* Problem description *
Exact wording is needed for every line from the one holding "The height and" to the end of the records below; write those lines out and omit the pictures.

[Start of Attachment]

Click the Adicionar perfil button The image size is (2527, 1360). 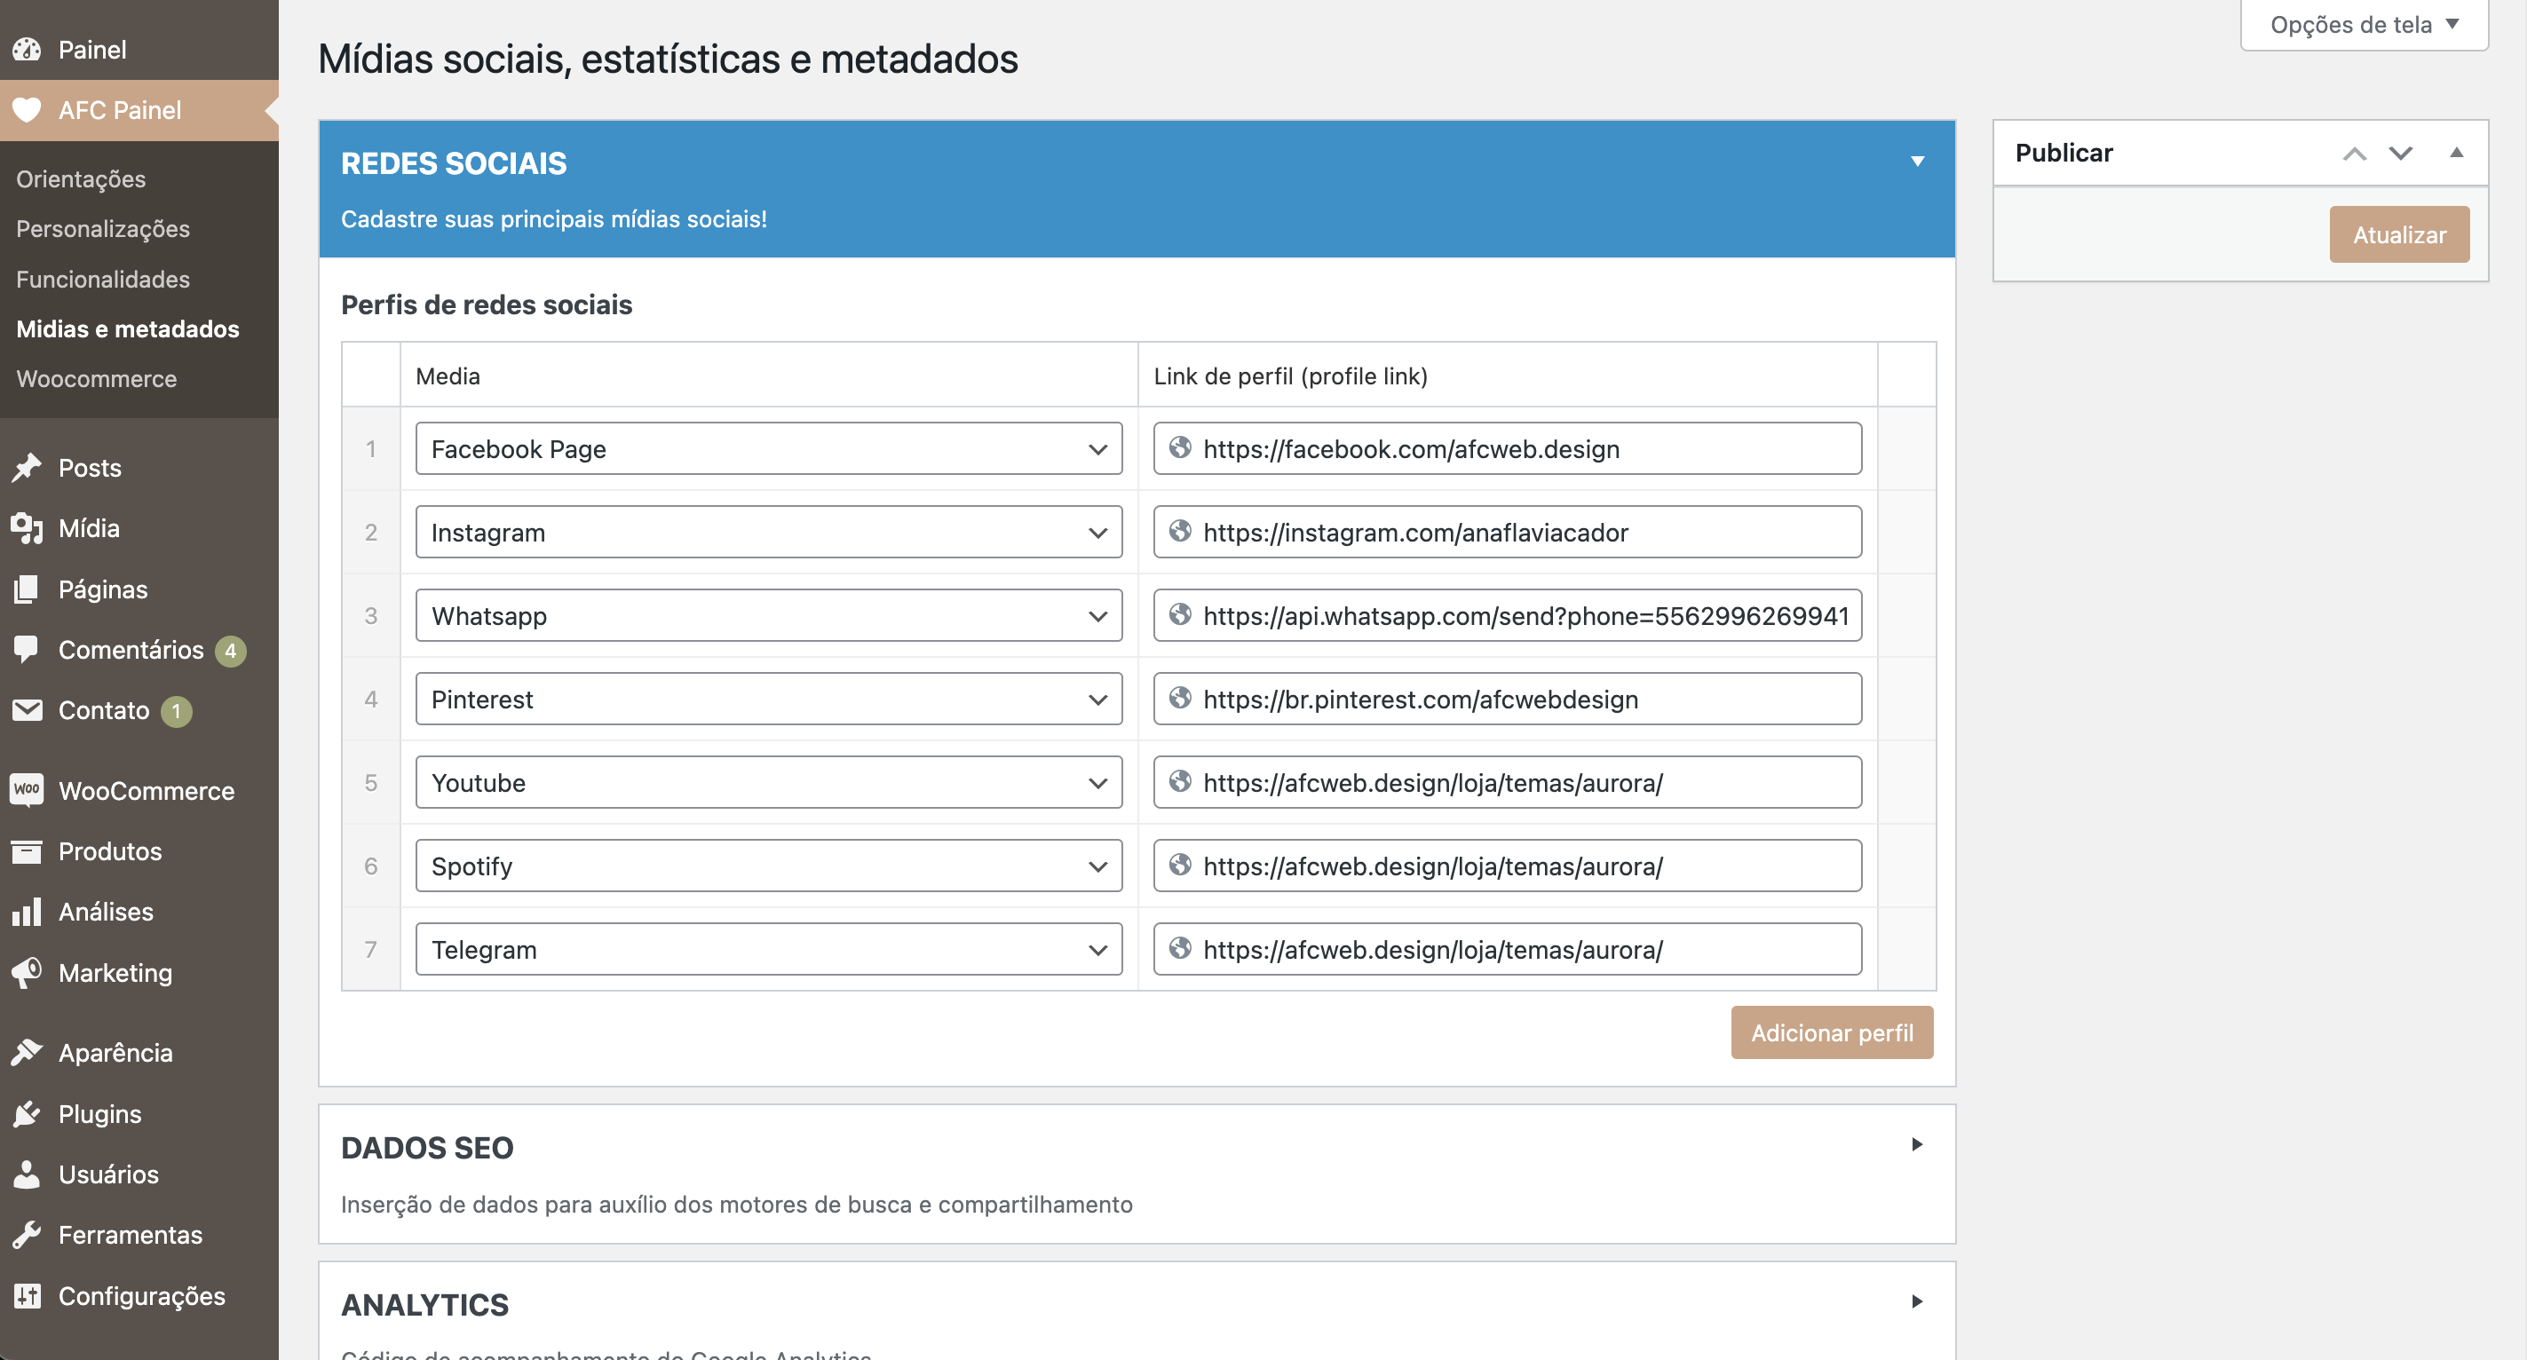1831,1033
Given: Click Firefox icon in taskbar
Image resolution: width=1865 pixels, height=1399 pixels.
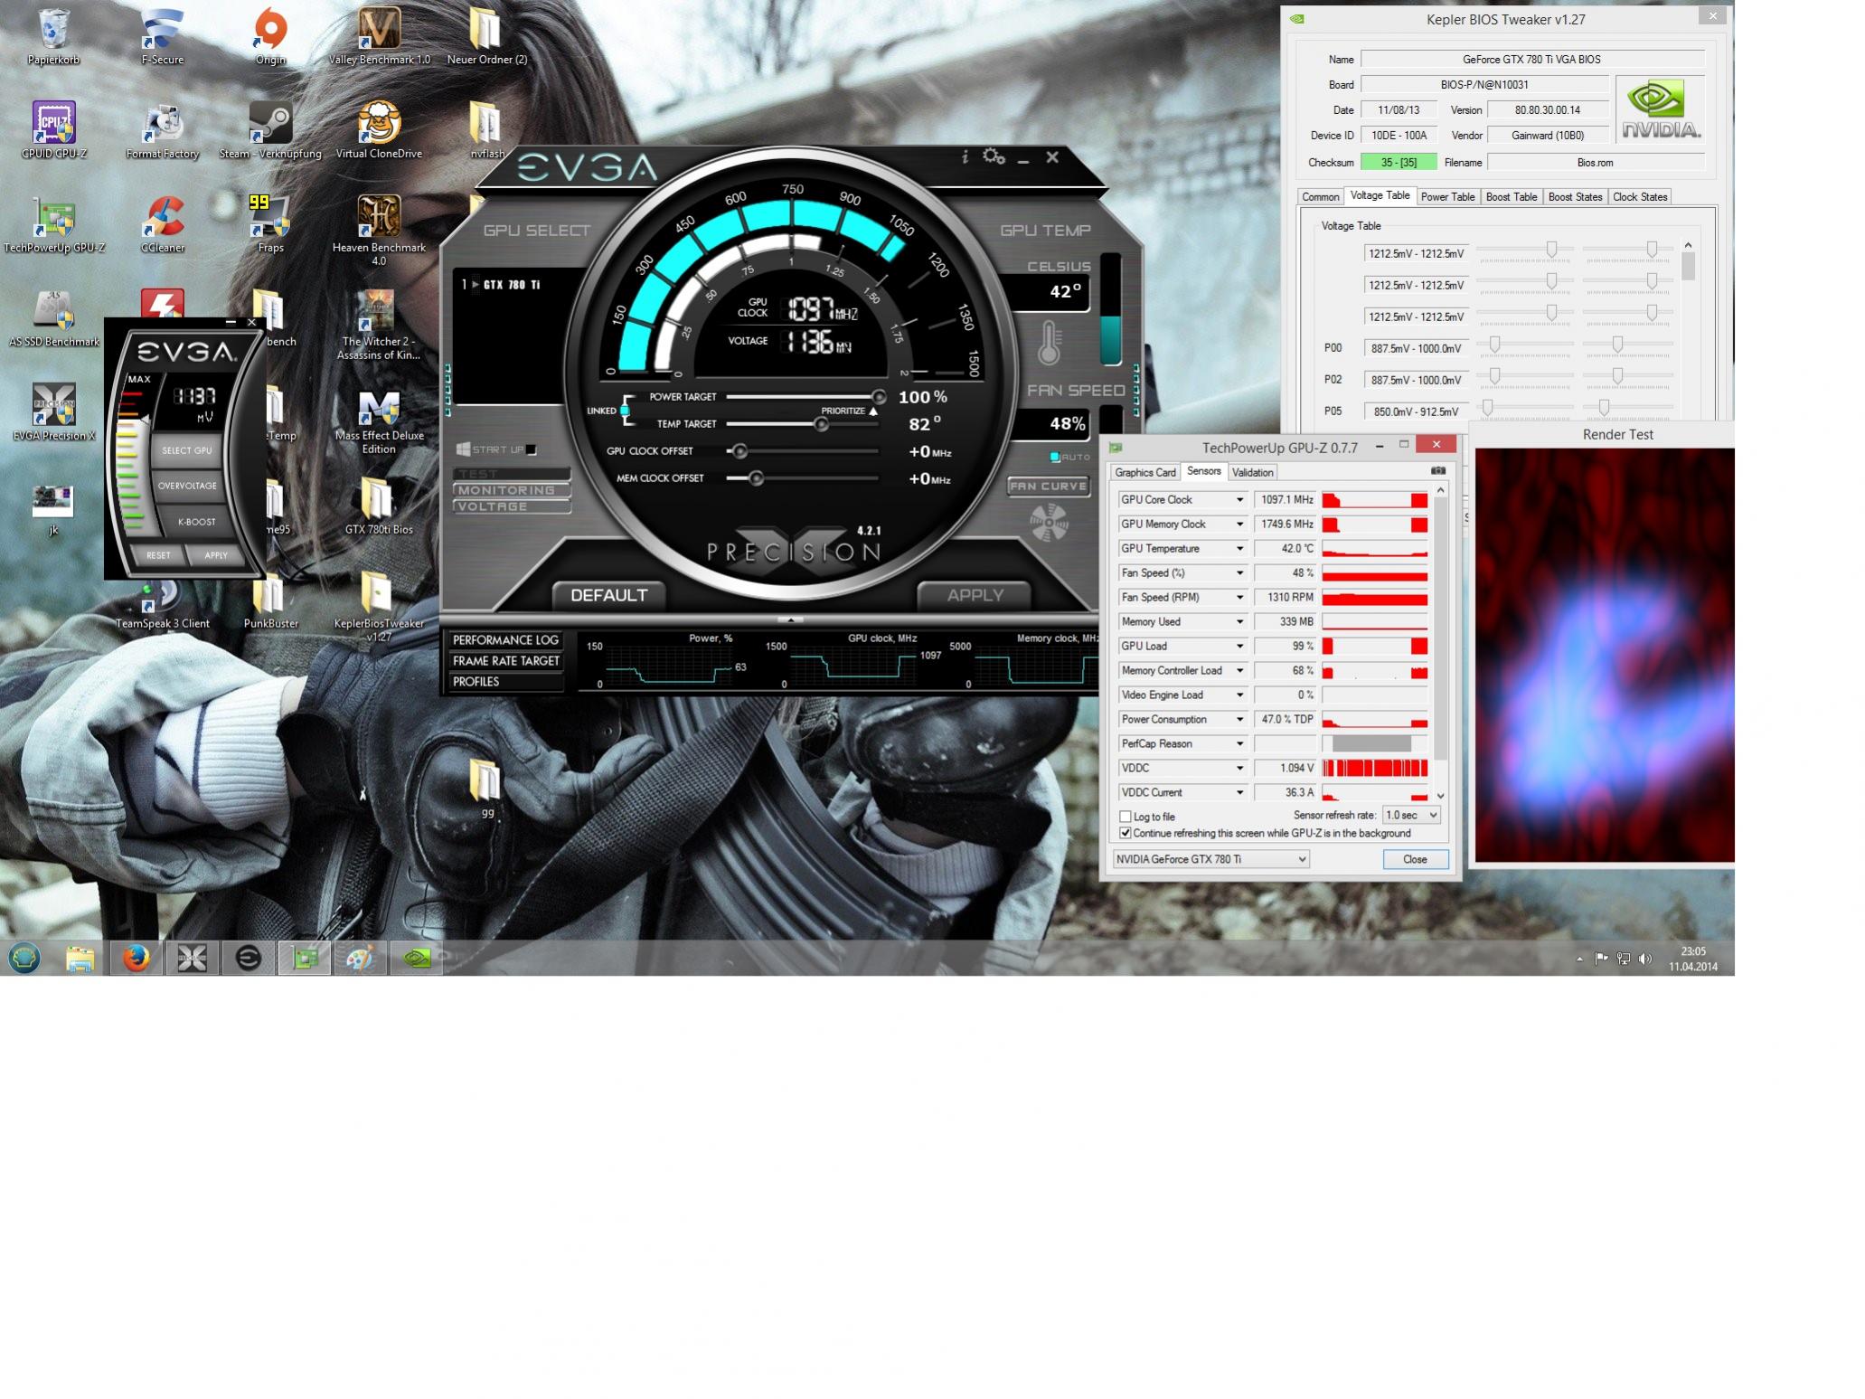Looking at the screenshot, I should coord(137,958).
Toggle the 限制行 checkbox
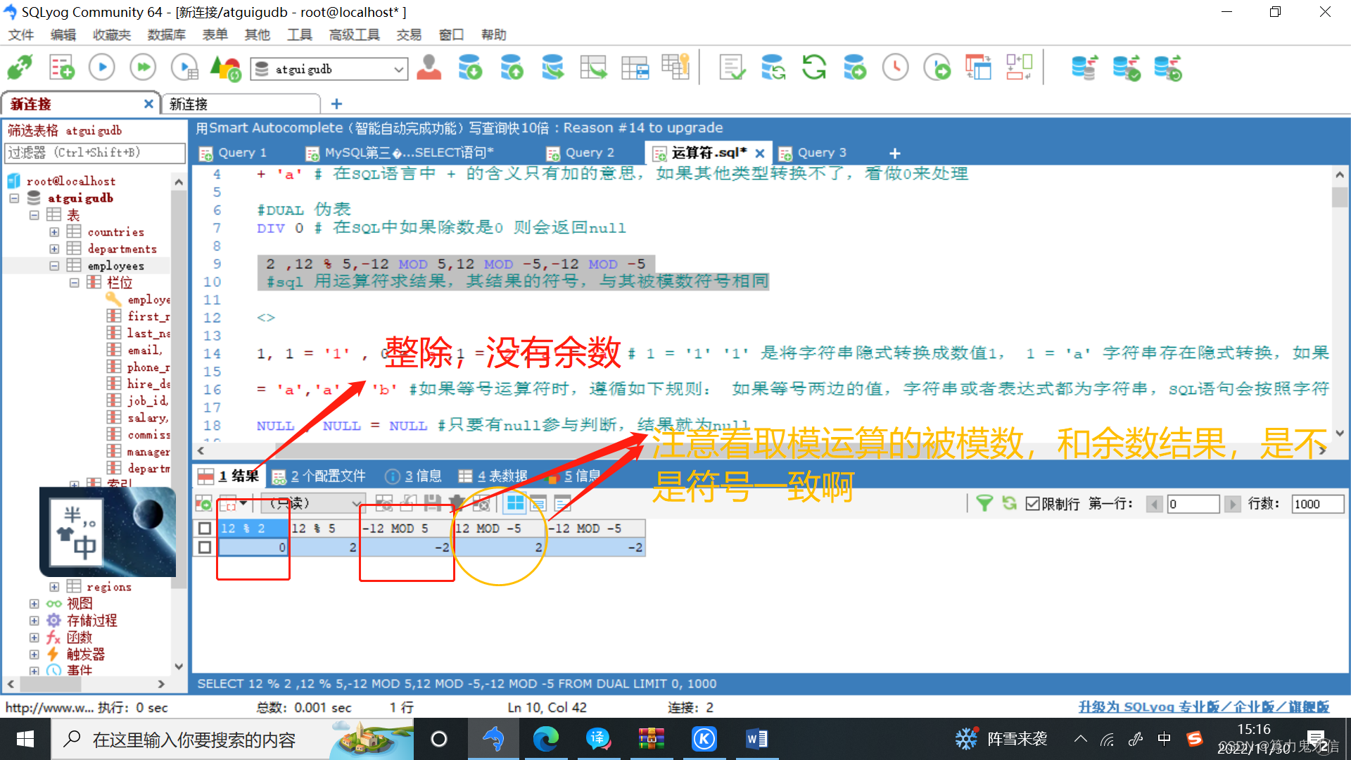Viewport: 1351px width, 760px height. click(x=1032, y=504)
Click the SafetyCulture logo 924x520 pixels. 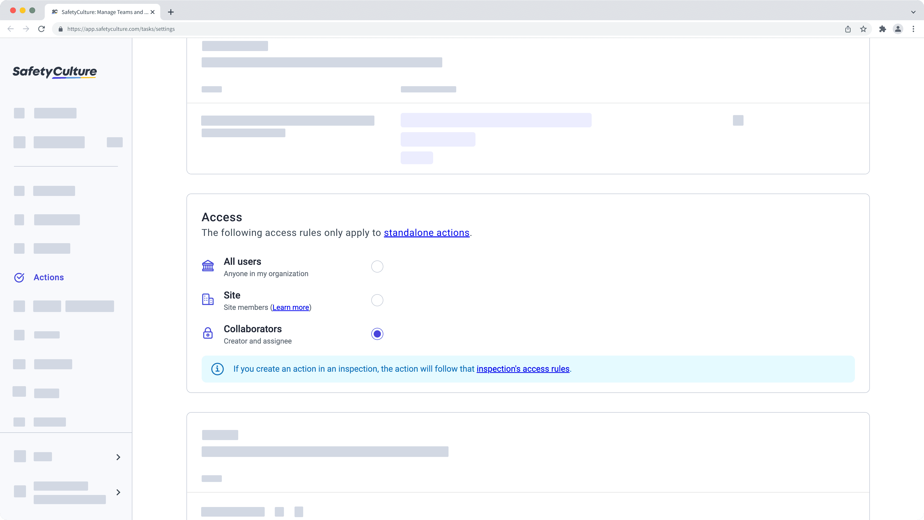(55, 72)
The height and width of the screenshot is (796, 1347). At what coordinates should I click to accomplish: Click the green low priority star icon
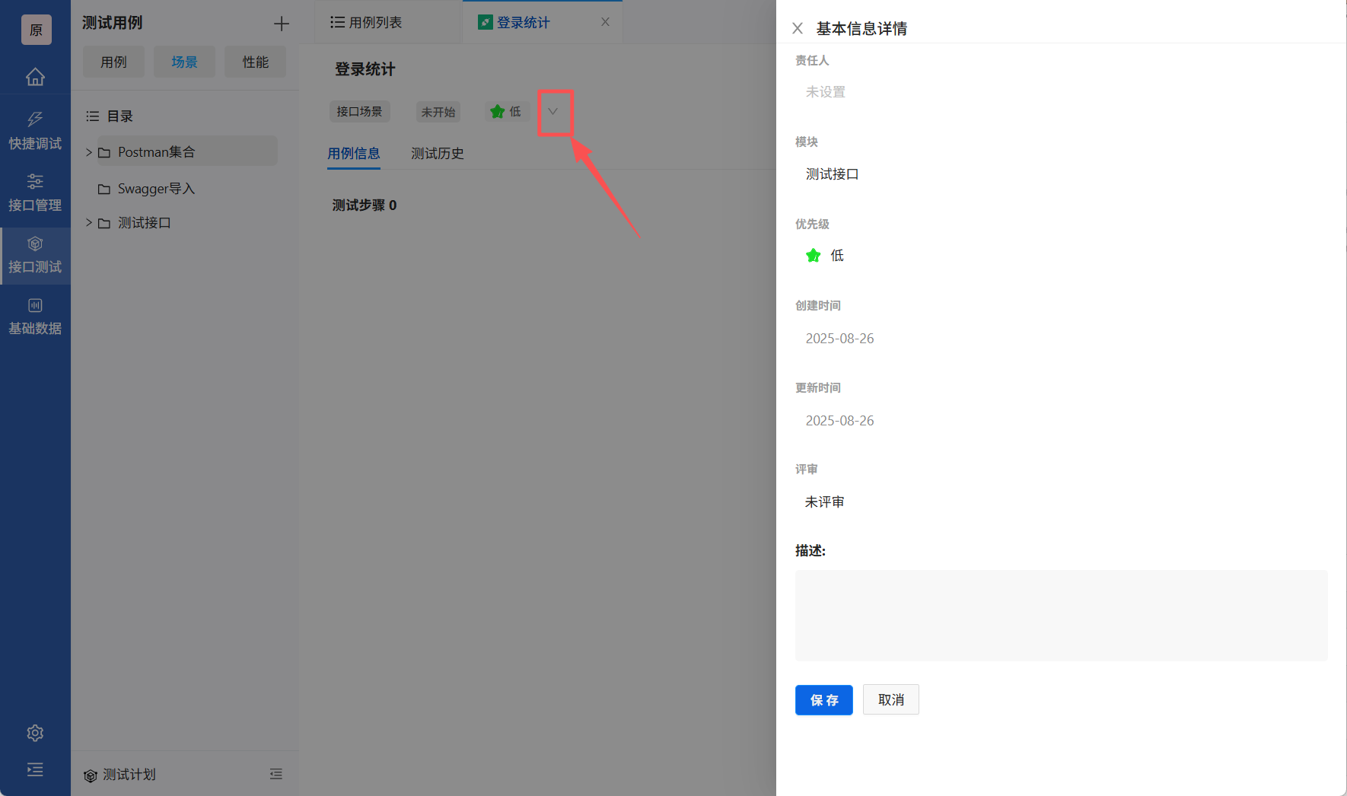pyautogui.click(x=498, y=111)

[End of Attachment]

* Expected answer *
The height and width of the screenshot is (796, 1347). At what coordinates should I click to accomplish: Click the green low priority star icon
pyautogui.click(x=498, y=111)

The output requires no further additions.